Saved entries
◇ ◇ ◇ ◇
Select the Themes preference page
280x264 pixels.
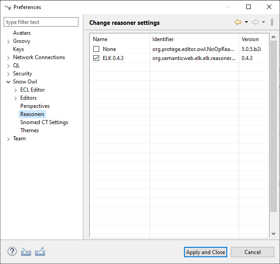[29, 130]
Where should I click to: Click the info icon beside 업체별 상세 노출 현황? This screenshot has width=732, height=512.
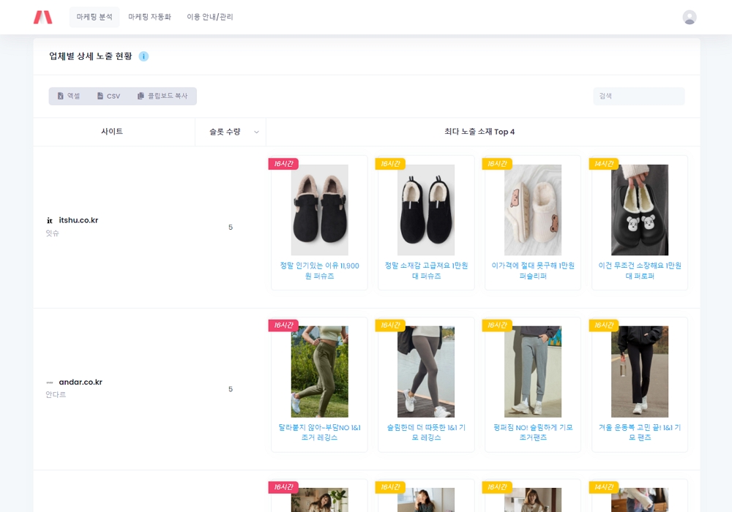tap(143, 56)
◇ ◇ ◇ ◇
WORK REQUEST:
Drop every picture and repeat the rest of the entries exactly.

RESPONSE TO THIS EXERCISE:
Select the Themes preference page
280x264 pixels.
[29, 130]
Where should I click to: Click the info icon beside 업체별 상세 노출 현황? This screenshot has width=732, height=512.
tap(143, 56)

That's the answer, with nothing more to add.